Firstly, the application of Rule 6 and its sub-rules would only arise if the ex-

serviceman falls in the category of personnel who retire on invalid or

compensation pension. Admittedly, the petitioner does not fall in the category

of a person who has got invalid or compensation pension. If the main Rule 6

does not itself apply there would be no question of application of the sub-rules

of the said Rule 6 including the sub-rule 2. As held by the CAT in the present

case, the petitioner completed his complete tenure of service and, therefore,

suffered no disadvantage or hardship entitling him for advance increments on

re-employment with the Government. The rationale of CAT is also correct that

if a person suffers a disadvantage because of earlier termination of his services,

then he should not be put at a disadvantage in case of his re-employment with

the Government, and, it is only for that purpose that advance increments are

granted. This is not so in the facts of the present case as the petitioner has got

the benefit of full pay in his earlier stint with the Navy. The counsel for the

petitioner has relied upon Director General of Posts and Ors. Vs. B. Ravindran

and Anr., (1997) 1 SCC 641 and a decision of Division Bench of this Court

dated 19.09.2007 in Indian Council of Agricultural Research & Anr. Vs.

Bidesh Singh and Ors. Both these judgments do not lay down any principle of

law as such but they were concerned with interpretation of the applicable

circulars and O.Ms. in the facts of the said cases.

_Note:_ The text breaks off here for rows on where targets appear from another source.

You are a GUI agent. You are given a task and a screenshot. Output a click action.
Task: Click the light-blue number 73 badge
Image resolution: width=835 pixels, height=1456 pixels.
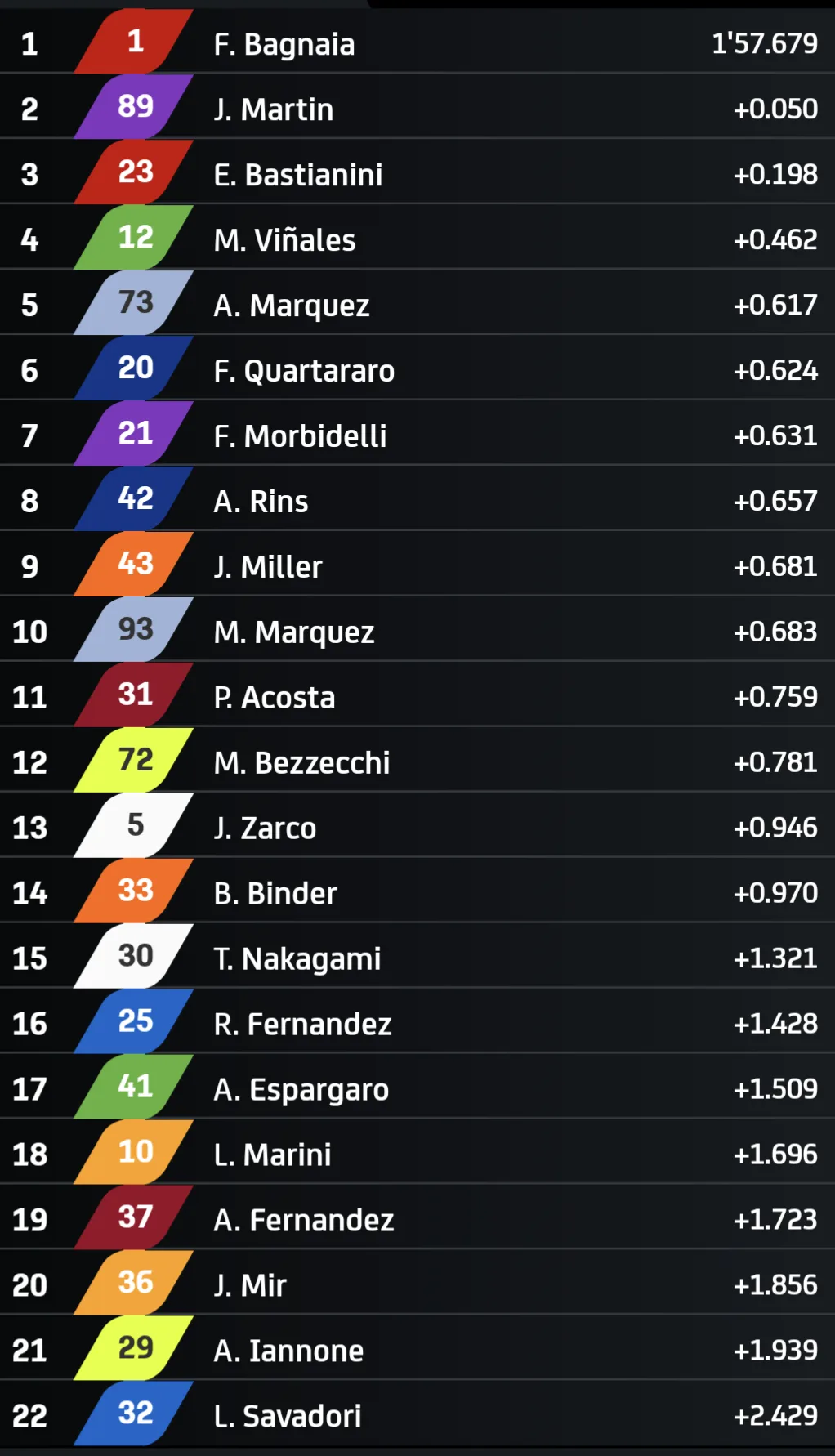(135, 302)
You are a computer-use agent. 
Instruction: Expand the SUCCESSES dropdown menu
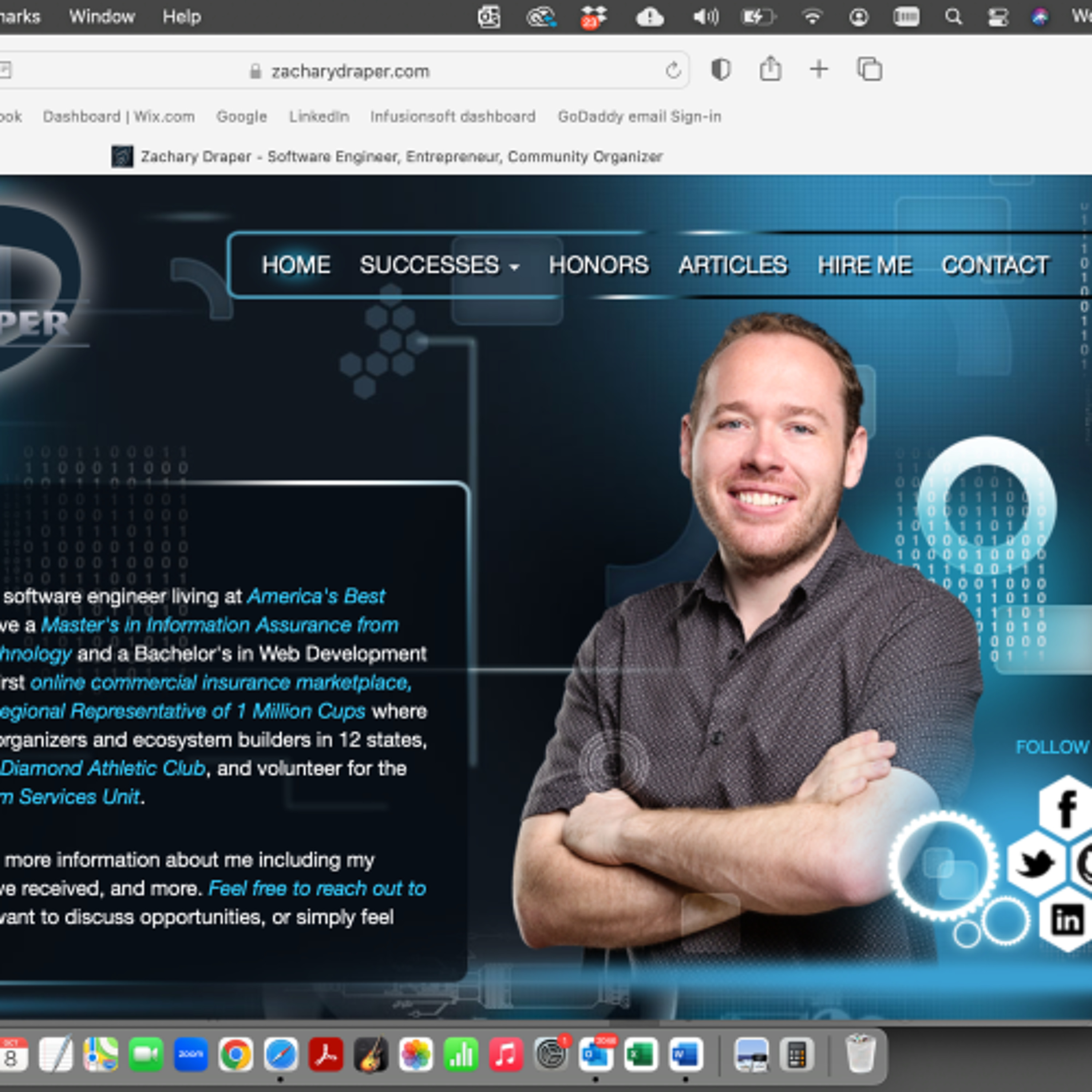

9. In the facts of the present case what applies is the 1986 circular and

which was the applicable circular when the petitioner joined service in 1989 and

which 1986 circular did not give the benefit as prayed by the petitioner. Even

assuming the 1991 circular applies, we have already held that the petitioner

cannot tear a certain portion of the sub-rule out of its context and seek benefits

of the same because the relevant Rule 6 has to be read as a whole and which can

only apply if the ex-servicemen who get re-employment are persons who have

received compensation/invalid pension. The aforesaid judgments therefore

relied by the learned counsel for the petitioner, do not advance the case of the

petitioner.

10. In view of the above, we do not find any merit in the petition which is

dismissed leaving the parties to bear their own costs.

VALMIKI J. MEHTA, J.

August 20 , 2010                                      SANJAY KISHAN KAUL, J.